Source passage:
I remember my first attempt at feeding a visible fish ended badly, with my own nerves subconsciously willing my arm to pull the Adams upstream and away from the monstrous brown trout that was so keen on eating it.
That was the problem with a kid whose best fish ever was 10 whole inches, who’s only mastery was the Wind Knot.
Monstrous Brown Trout being akin to the Tooth Fairy, something that was commonly talked about, but rarely seen and impossible to verify.
Later we fought the “yips” and demonstrated our coolness under pressure, when we discovered the high Sierra lakes could be mastered with a black floating ant – so long as you cast it out before the fish got near, and hid in the brush as they finned closer.
I remember seeing the stark white of their mouth as it opened prior to rupturing the surface, and how gratifying it was to watch the slow arc of intercept without fear of my committing a horrific faux pas, complements of my steely nerves.
But those were Trout, which is a fairly amiable fish – largely unsophisticated and outside of a generous helping of skittish, being fairly predictable …
… now I find myself repeating those same lessons, only each lesson ends with a Polaris-class shadow accelerating into an intercept course – before fading back into the massive root ball whence it came.

Problem description: In the fly-fishing passage, what fly did the narrator find could master the high Sierra lakes?

Material provided:
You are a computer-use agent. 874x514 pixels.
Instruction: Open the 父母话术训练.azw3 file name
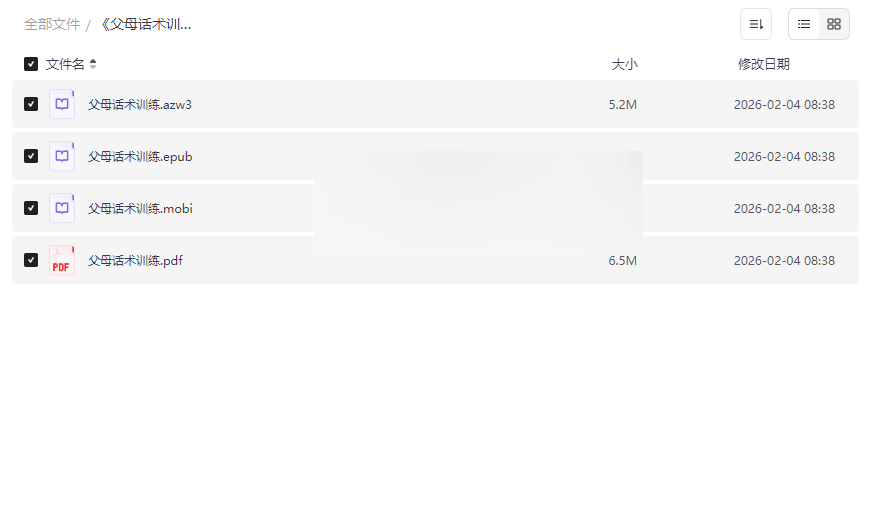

Solved problem: A black floating ant.